25 Utilisation de cellules dendritiques ou d'une composition selon les revendications 9 ou 10 pour la préparation d'un médicament destiné au traitement de tumeurs.

26. Utilisation de cellules dendritiques ou d'une composition selon les revendications 9 ou 10 pour la préparation d'un médicament destiné au traitement de cellules infectées.

27. Utilisation d'une composition selon la revendication 21 pour la préparation d'un médicament destiné au traitement de tumeurs ou de cellules infectées.

28. Utilisation d'une composition selon la revendication 22 pour la préparation d'un médicament destiné au traitement préventif du rejet de greffe ou de la maladie du greffon contre l'hôte (GVHD).
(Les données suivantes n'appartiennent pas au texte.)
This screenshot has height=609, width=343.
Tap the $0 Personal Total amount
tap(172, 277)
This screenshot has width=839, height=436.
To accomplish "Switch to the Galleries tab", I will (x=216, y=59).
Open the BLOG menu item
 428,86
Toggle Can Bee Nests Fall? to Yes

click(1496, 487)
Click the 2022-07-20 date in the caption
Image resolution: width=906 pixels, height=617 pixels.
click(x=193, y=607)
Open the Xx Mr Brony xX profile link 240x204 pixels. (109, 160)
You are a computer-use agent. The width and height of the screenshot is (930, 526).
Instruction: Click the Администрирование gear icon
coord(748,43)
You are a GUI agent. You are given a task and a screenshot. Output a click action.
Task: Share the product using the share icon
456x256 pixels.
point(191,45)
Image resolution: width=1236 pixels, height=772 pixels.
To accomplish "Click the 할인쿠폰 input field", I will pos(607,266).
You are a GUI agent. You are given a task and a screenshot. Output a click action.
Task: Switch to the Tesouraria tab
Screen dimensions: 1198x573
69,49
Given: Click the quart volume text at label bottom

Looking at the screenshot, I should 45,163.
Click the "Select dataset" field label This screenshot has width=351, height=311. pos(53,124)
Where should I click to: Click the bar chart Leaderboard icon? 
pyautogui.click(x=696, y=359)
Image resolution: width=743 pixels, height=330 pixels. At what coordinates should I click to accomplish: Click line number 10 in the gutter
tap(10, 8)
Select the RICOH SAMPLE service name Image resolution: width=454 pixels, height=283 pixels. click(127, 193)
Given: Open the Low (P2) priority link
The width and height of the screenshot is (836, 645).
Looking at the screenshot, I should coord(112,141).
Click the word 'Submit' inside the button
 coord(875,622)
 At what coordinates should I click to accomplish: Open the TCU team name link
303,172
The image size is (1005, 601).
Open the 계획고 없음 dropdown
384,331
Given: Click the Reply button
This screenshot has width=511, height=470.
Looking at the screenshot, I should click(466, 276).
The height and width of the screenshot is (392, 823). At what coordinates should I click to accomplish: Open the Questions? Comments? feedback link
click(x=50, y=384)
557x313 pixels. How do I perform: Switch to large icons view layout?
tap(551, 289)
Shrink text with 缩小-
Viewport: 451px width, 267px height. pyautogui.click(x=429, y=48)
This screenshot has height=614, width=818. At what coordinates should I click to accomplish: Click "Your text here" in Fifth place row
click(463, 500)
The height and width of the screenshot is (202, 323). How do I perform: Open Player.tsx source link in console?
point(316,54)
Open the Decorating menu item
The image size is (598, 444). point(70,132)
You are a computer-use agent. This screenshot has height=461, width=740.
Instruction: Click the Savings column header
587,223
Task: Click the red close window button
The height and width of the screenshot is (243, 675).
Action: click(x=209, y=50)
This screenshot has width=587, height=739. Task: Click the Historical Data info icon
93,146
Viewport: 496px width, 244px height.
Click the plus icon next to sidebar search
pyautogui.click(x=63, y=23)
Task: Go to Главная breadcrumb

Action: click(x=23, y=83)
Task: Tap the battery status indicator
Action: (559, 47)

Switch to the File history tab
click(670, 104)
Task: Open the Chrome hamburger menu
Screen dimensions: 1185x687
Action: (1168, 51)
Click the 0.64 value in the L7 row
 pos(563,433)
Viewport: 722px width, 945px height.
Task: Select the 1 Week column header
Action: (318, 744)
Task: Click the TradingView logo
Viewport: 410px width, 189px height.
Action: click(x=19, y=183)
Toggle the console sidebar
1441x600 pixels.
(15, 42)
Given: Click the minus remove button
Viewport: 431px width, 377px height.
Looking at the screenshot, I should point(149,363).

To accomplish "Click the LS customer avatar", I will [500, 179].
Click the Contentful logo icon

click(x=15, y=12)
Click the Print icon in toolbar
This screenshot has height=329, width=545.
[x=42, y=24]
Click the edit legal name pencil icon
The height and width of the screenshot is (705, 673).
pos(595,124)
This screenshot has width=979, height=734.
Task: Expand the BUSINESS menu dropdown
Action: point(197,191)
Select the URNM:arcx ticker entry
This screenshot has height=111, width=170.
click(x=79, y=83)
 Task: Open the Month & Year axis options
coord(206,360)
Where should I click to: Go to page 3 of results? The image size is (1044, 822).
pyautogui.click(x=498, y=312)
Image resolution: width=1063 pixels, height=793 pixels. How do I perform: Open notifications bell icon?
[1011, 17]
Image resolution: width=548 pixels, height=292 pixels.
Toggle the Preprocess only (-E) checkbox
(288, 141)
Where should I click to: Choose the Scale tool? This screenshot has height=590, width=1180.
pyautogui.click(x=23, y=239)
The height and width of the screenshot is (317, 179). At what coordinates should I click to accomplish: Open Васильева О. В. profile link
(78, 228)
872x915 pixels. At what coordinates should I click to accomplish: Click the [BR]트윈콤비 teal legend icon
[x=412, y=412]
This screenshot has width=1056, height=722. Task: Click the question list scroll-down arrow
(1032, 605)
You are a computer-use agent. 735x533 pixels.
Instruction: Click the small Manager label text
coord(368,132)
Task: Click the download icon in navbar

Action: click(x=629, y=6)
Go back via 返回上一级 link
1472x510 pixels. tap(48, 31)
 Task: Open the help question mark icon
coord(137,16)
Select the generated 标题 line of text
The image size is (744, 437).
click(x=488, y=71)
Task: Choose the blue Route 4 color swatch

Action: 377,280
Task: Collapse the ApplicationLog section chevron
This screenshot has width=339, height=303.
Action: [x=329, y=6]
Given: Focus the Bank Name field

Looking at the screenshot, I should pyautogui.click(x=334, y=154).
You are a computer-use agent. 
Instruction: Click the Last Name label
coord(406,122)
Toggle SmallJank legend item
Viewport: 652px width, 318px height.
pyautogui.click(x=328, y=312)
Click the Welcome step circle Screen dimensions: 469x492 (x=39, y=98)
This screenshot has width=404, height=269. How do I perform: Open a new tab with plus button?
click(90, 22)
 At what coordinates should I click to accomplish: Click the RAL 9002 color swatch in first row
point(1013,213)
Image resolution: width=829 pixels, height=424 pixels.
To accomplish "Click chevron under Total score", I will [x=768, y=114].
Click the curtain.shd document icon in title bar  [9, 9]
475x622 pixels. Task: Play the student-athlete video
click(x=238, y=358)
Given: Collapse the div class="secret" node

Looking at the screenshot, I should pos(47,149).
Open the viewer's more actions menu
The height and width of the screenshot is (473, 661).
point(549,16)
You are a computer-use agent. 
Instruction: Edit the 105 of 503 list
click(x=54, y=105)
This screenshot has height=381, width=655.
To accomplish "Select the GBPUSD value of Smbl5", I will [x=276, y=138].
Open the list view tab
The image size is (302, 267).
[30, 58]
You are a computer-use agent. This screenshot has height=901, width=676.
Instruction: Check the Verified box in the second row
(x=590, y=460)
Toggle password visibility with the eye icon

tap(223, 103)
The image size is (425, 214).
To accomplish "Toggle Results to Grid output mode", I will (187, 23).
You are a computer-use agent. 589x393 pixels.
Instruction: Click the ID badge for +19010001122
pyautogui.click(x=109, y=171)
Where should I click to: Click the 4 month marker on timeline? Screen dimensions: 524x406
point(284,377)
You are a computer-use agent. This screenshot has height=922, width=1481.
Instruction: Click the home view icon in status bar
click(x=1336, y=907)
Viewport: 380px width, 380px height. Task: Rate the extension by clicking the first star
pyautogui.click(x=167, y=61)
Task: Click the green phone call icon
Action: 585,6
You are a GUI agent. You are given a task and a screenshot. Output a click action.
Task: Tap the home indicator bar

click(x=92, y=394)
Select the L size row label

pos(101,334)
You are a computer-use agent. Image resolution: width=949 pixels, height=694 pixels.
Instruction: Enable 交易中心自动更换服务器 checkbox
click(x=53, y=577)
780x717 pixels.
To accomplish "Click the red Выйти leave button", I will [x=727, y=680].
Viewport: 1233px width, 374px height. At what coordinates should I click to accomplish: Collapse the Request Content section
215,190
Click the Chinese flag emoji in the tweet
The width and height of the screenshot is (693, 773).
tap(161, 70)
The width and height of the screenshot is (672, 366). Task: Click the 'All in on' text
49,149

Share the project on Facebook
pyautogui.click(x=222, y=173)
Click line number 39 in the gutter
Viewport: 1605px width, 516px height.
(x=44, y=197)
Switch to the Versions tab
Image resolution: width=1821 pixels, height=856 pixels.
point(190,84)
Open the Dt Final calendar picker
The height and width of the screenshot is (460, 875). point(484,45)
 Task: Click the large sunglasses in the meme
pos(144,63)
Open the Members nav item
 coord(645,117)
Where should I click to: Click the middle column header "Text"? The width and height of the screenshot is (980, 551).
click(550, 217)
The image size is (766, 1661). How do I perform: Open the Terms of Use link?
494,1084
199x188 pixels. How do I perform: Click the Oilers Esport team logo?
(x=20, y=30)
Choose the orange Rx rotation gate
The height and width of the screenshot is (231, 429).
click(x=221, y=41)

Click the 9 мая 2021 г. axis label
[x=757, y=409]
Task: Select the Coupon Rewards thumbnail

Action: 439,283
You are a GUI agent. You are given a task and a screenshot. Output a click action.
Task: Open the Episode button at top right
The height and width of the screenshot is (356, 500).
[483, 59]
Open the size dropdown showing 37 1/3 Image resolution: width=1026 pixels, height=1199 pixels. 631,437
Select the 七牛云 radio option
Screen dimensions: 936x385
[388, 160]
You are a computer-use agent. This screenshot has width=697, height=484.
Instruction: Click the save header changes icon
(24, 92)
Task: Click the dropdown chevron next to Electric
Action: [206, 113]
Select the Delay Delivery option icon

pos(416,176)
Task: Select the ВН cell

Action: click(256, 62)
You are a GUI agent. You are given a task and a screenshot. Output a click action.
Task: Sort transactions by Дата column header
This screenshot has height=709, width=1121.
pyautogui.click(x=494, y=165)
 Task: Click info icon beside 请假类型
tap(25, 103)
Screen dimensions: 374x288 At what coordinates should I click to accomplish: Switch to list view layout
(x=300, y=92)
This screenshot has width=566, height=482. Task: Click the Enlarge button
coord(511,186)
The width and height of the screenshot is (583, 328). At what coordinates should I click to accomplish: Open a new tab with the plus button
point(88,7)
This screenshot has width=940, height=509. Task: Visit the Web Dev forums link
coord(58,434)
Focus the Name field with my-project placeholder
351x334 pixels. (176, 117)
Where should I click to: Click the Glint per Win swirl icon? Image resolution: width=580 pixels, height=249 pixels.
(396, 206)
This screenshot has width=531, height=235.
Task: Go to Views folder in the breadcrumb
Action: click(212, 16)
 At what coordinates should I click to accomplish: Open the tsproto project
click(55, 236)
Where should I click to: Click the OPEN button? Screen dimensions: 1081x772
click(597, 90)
29. Utilisation d'un facteur de croissance des cellules dendritiques pour la préparation d'une composition destinée au traitement des tumeurs de classe # négative ou faiblement positive par augmentation de l'activité NK in situ.

30. Utilisation d'un facteur membranaire de cellules dendritiques pour la préparation d'une composition destinée à augmenter la survie ou la prolifération de sous-population lymphocytaires NK.

31. Utilisation d'un facteur membranaire de cellules NK pour la préparation d'une composition destinée à augmenter la survie de cellules dendritiques matures.

32. Utilisation de cellules dendritiques de phénotype tolérogène ou d'un produit dérivé de cellules dendritiques tolérogènes pour la préparation d'une composition destinée à inhiber l'activation de cellules NK.

33. Méthode de traitement des cellules dendritiques comprenant la mise en contact des cellules dendritiques avec un milieu de déclenchement, permettant d'améliorer (ou de provoquer) leur capacité de stimulation des cellules NK.

34. Composition comprenant au moins un facteur de déclenchement des cellules dendritiques et un facteur de croissance des cellules dendritiques, en vue de leur utilisation simultanée, séparée ou espacée dans le temps.